Anyone who has visited my Facebook page recently would have already heard, multiple times.. that I have a new
obbsession occasional craft activity, enabled by the arrival of my wonderful Saori loom. Its my very first delving into weaving. Why? (various loved ones did ask this of me) My daughter instantly cracked up because, well, in one episode of ‘Big Bang Theory’ Sheldon loses his job and slowly goes insane, this insanity expresses itself in various odd activities including weaving. My Mum wondered if I was going to have time to indulge in another craft, and my husband (bless him) saw flying euros speeding out the window at an even greater rate of knots than previously. My littlest one however, (he’s 4) was very enthusiastic, and after seeing the loom just for a few moments was already keen to try it out himself. It went pretty much the same way as his attempts to drive the car. His legs are just too short to reach the pedals, however he really liked to catch the shuttle and send it flying back, and he is convinced that we are making a bag for him. In some way.
In any event the end result is I have this beautiful new loom in my living room, constantly beckoning me from whatever I am doing, its calling me now..’weave…weeeeeave……WEEEEEAAAVVVEEEE’
I have a Saori loom, because: I think its beautiful, it has treadles, and apparently I require both foot and hand activity with fiber, it has shafts, and a cute shelf to put my scissors and yarn on. Its very pretty, but Saori weaving is not a loom, Saori weaving does not require a Saori loom, as far as I know it can be done on pretty much any loom, even a cardboard square with notches cut in and yarn wrapped around to make a warp. Saori weaving is a philosophy, and its what grabbed me and pulled me into the whole concept of weaving, because it fits perfectly with the yarns I make. Saori weaving was developed in Japan only about 40 years ago, and the idea of it is total freeform, no counting, no pattern to follow, no repetition of design (unless you want it), its like weaving for the activity of weaving. This of course resonates with me, as I love to spin simply for the activity of spinning! I am hopeless at maths, and I have never been good at following patterns, or rules either for that matter. (I was a total punk rock rebel as a teenager too). I decided that this is a style of weaving that fits me perfectly, and the yarns I create. Already I am anticipating how yarns are going to look when woven, I love the idea that the colours of the yarns will create the pattern in the weave by itself and its going to be exciting to watch that expressing itself as I weave. Once again I have found a totally colour-led activity Or at least a way to make it into one!
I made my first piece of weaving this week. I have to say it is one of the most satisfying craft activities I have ever done!
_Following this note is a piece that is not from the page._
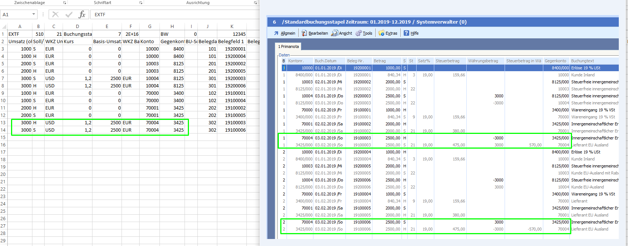Viewport: 628px width, 246px height.
Task: Open Ausrichtung group dialog launcher
Action: [256, 3]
I dont know why particularly, other than that to me, it feels a bit like when you put that final piece of jigsaw into the puzzle and complete it – all the fibers are so beautifully interlocked with one another, and everything just FITS For this wrap I used some undyed yarns that I had created as sample yarns for the Certificate of Handspinning that I did through the New Zealand Creative Fibers guild. These were all washed combed or carded to create specific yarns, I had a fine merino single, a bulky merino two ply, and the same yarns made with some lovely Corriedale. I also used a woollen spun (longdraw) Romney Lamb with its beautiful silver grey shade.
I had to add some sparkle of course, so threaded in some sparkle blue yarn, and to compliment that and to see how it looked, I added some slivers of dyed faux cashmere roving, it was awesome. I restrained myself with difficulty to leave the colour at that, and I am pleased I did, I really love how the natural wool colours blend and vary through the wrap, and the few streaks of colour seem just right, not overwhelming, I think it ended up so much better than I thought my first weaving would turn out! And now of course, I am thoroughly addicted. There will be more weaving posts here on the blog in the coming months for sure But dont worry, I will continue to create yarns and batts as fast as I can, just expect that some will have to end up on my loom!
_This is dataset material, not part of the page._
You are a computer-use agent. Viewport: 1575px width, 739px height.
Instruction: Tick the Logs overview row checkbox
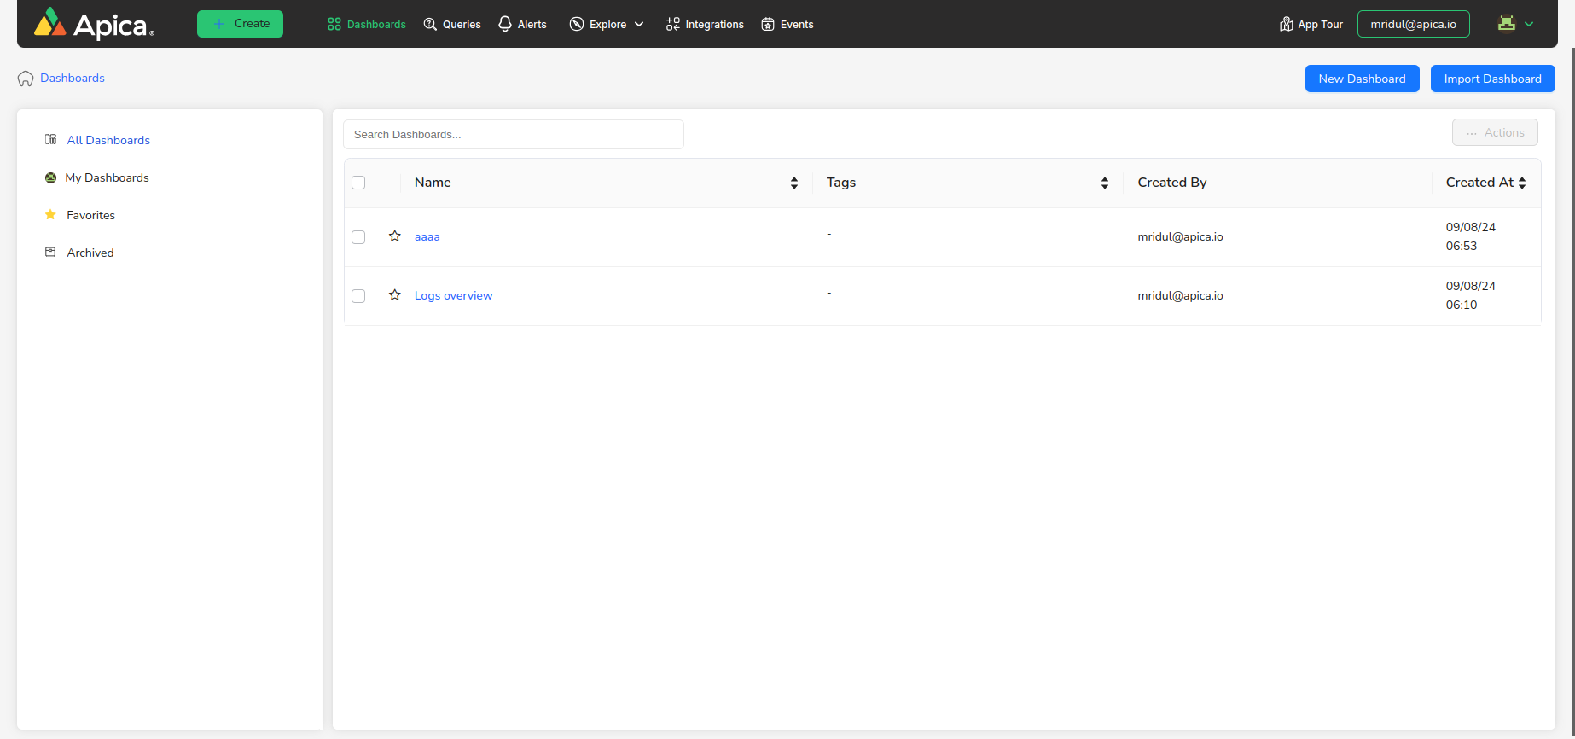pyautogui.click(x=358, y=296)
My enabler on this path has been the lovely Patty, I believe she is the only Saori dealer in the Netherlands, and she has been hugely helpful with information, tips and ideas, and generally getting me started, what an inspiration! If you want to find out more about Saori weaving you can always pop over to her Facebook Page and say hi, and you can check out the Saori Global page, which has the history of Saori weaving , information about dealers, workshops, equipment, and of course the philosophy behind it.
What follows is a little photo gallery of the second piece I have made. I also made a little story for it as I was weaving Its a landscape, it starts out with the silvery moon sparkling (there is lots of angelina in the yarn although it doesnt show up so well in the photo) and the little owl is sitting watching the moonlight shimmer. It shines down on the muddy river bank – rich dark Polwarth – which lightens towards the water. On the river banks are silvery grey stones – lockspun Wensleydale – lots of rounded smooth stones scattered along the banks. Then comes the deep and mysterious flowing water, changing colours as the riverbed beneath it changes, and reflectingthe night above and around it. Its interspersed with small islands of stones, and occasional rapids and areas of choppy water – tailspin Gotland. It ends with the night sky again, but this time the way it is dark just before the dawn as the moon has gone down.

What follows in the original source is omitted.